Give back all the records exactly, keeping every line whole.
BEGIN
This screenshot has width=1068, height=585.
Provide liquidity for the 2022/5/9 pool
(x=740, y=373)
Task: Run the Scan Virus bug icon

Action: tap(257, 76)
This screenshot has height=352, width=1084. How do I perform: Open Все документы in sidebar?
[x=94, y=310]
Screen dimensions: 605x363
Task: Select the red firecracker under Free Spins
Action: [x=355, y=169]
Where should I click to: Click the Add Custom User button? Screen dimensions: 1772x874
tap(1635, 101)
END
= Task response =
This screenshot has width=1068, height=585.
Provide liquidity for the 2022/5/9 pool
(x=740, y=373)
Task: Run the Scan Virus bug icon

Action: tap(257, 76)
This screenshot has height=352, width=1084. How do I perform: Open Все документы in sidebar?
[x=94, y=310]
Screen dimensions: 605x363
Task: Select the red firecracker under Free Spins
Action: [x=355, y=169]
Where should I click to: Click the Add Custom User button? Screen dimensions: 1772x874
tap(1635, 101)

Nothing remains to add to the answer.